_EXTRACTED DATA_
•••
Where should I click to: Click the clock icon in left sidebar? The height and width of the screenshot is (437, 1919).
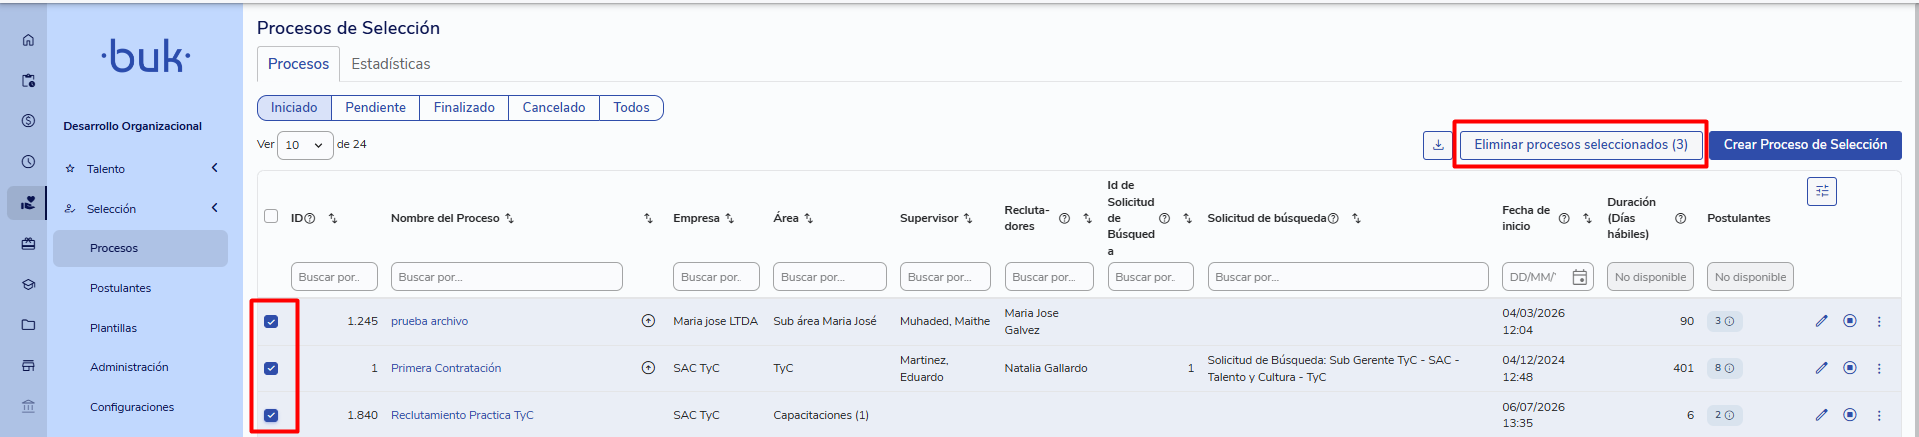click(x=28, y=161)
•••
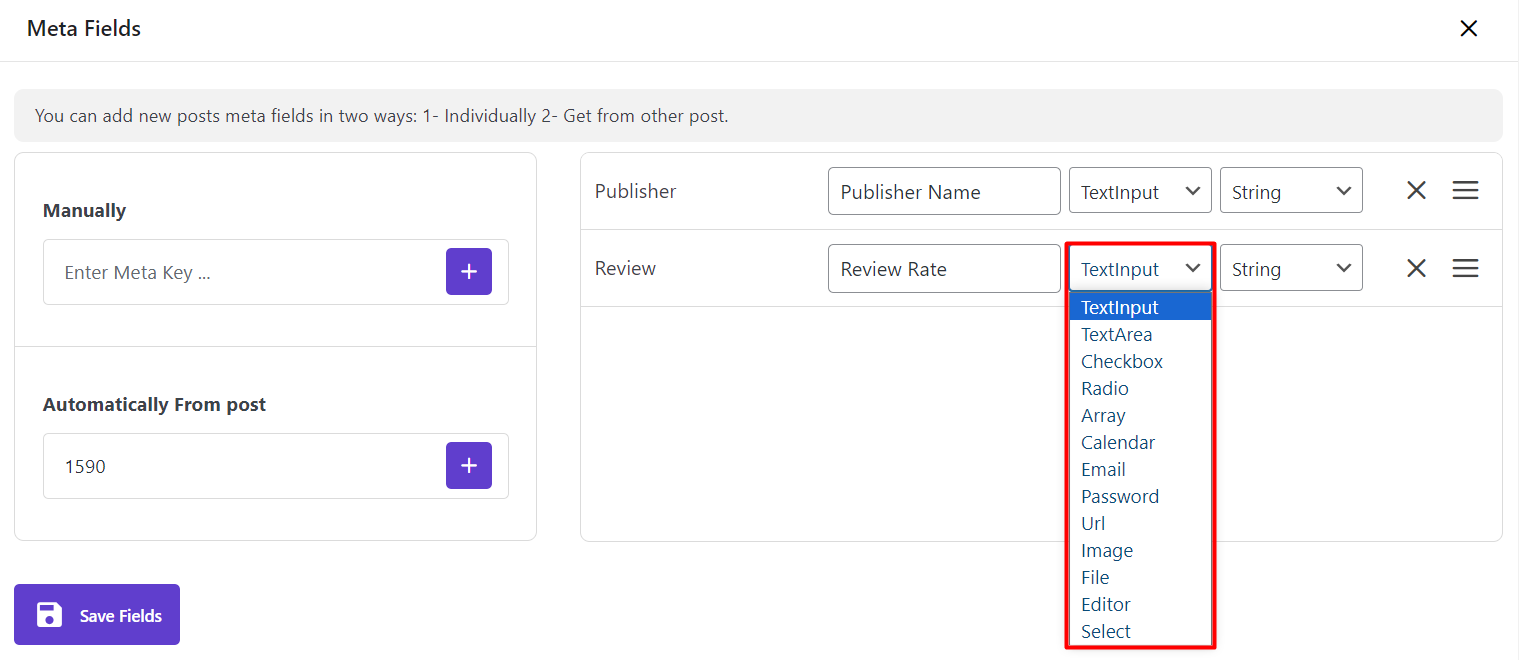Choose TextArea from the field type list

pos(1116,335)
•••
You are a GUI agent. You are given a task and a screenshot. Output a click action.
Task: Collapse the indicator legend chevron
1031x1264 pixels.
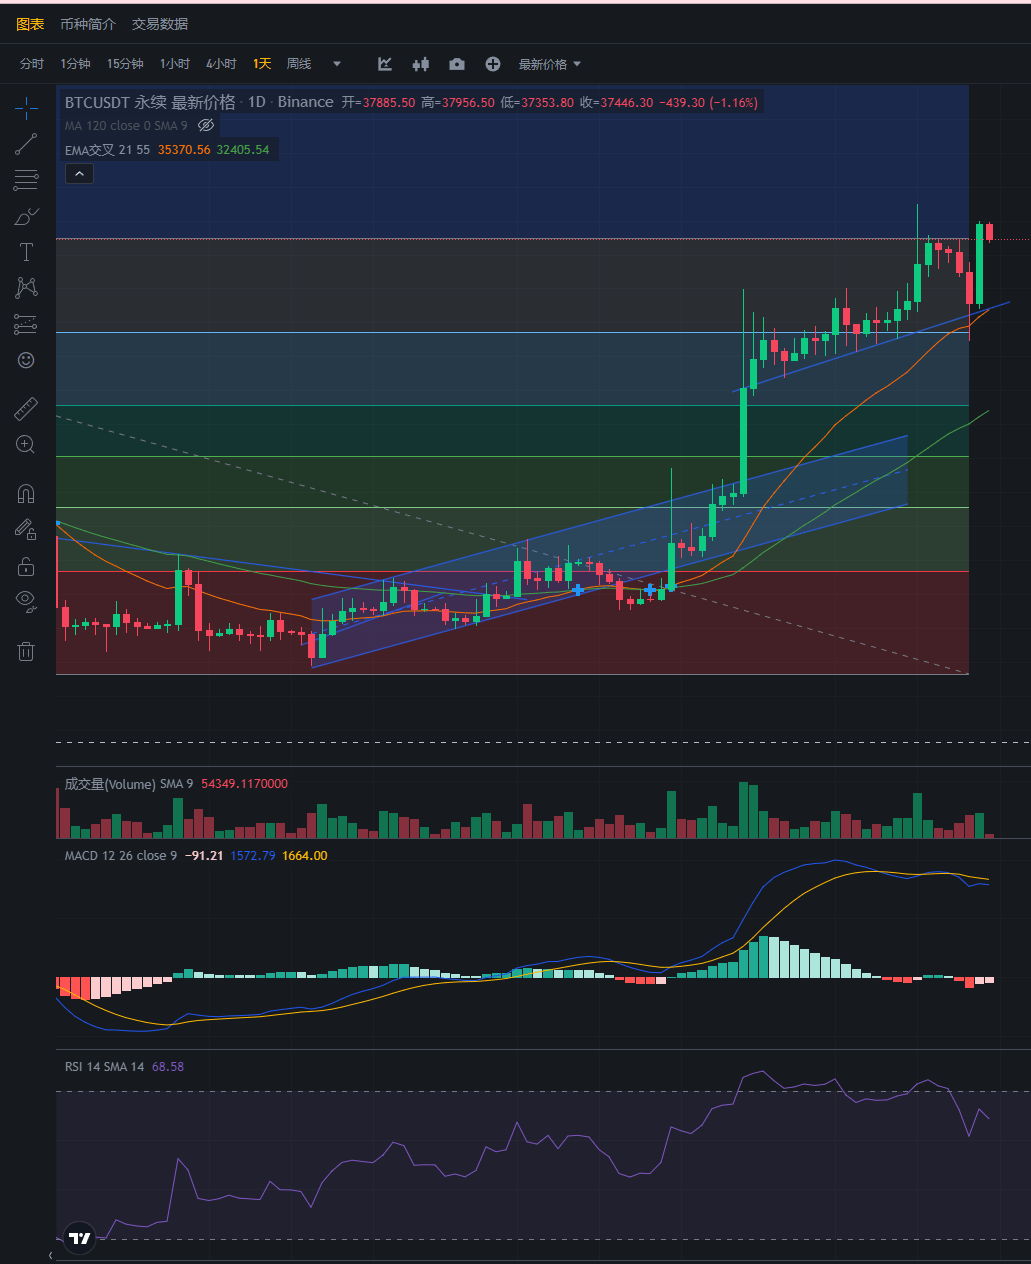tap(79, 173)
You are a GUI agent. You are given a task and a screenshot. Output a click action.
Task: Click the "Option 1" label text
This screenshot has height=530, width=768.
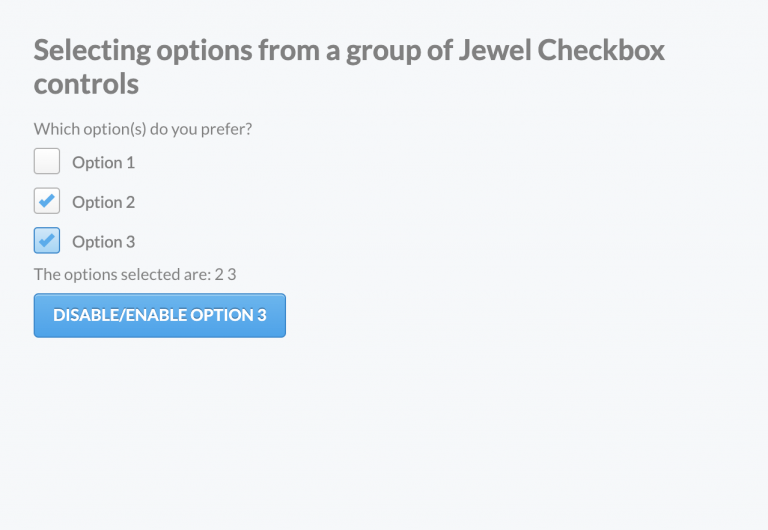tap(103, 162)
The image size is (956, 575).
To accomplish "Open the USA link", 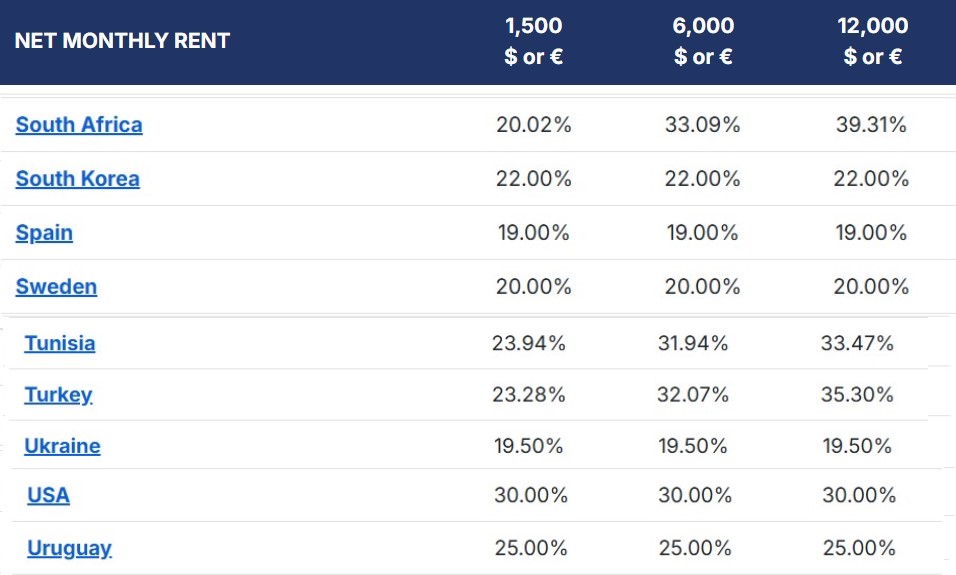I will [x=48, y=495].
•••
_WHAT TO WORK ON_
Rewrite the part of the entries that opens with the line containing "Where should I" and closes with the line containing "click(x=28, y=161)", replacing "clock icon" with "gear icon" and leaving everything else unchanged. Return only those lines, without the pictures.

_FULL SOLUTION_
Where should I click to: Click the gear icon in left sidebar? The height and width of the screenshot is (437, 1919).
click(x=28, y=161)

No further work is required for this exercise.